- **WORK INSTRUCTIONS**
Report each line of the records below that contains the word "Select".

- **RAW RECORDS**
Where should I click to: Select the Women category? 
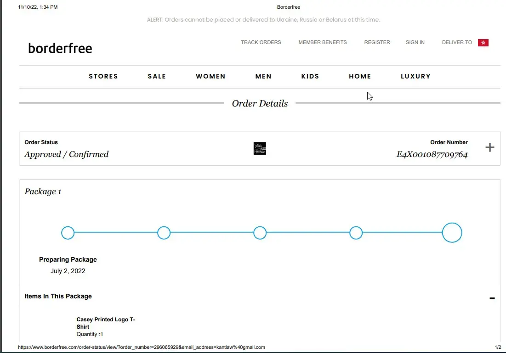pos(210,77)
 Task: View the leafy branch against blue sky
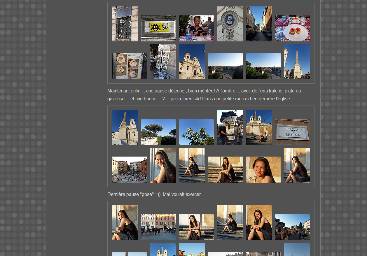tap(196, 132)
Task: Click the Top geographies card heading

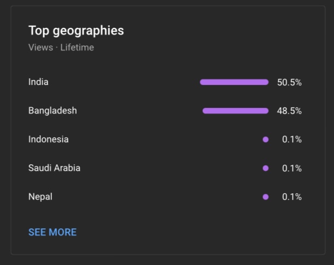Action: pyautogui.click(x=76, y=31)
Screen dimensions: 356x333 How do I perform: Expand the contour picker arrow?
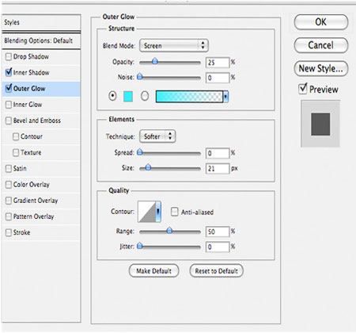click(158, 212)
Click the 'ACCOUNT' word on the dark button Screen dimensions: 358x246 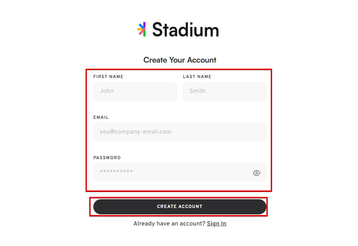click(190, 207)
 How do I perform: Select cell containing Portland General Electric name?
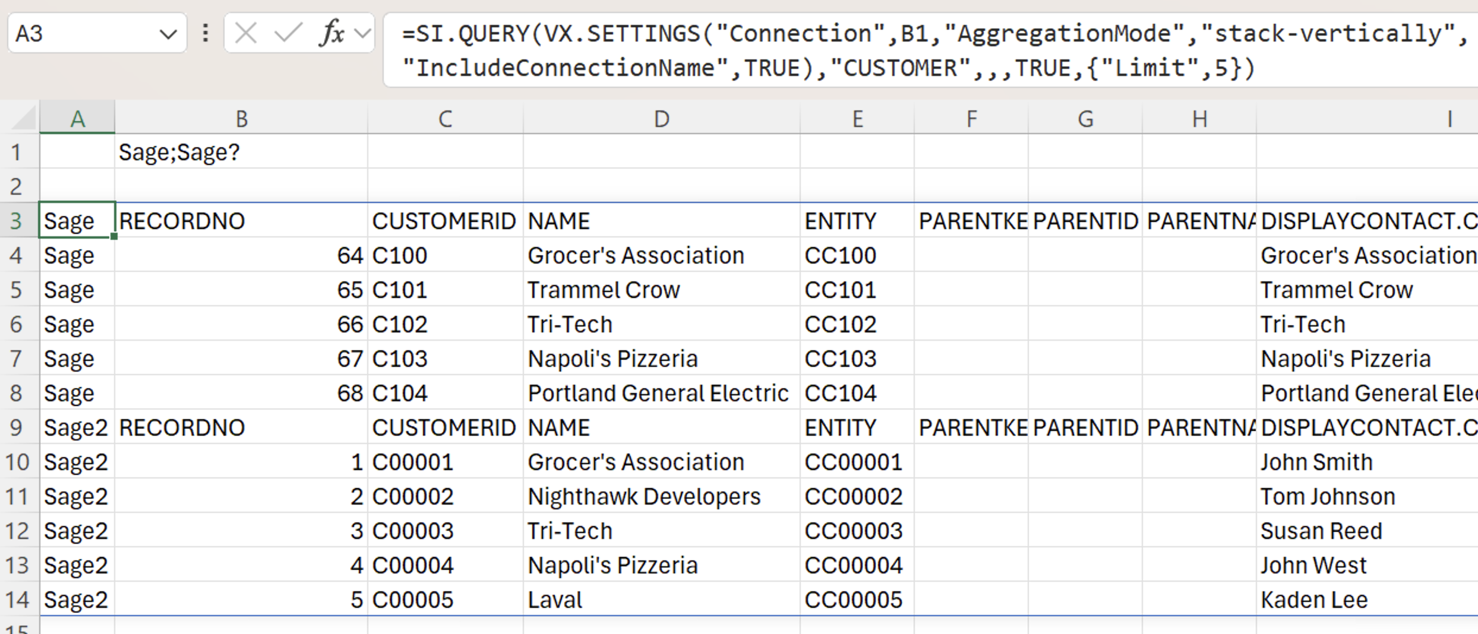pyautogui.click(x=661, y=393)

- **REPLY**
Where should I click to: Select the Women category? 
 How do I perform: Select cell containing Portland General Electric name?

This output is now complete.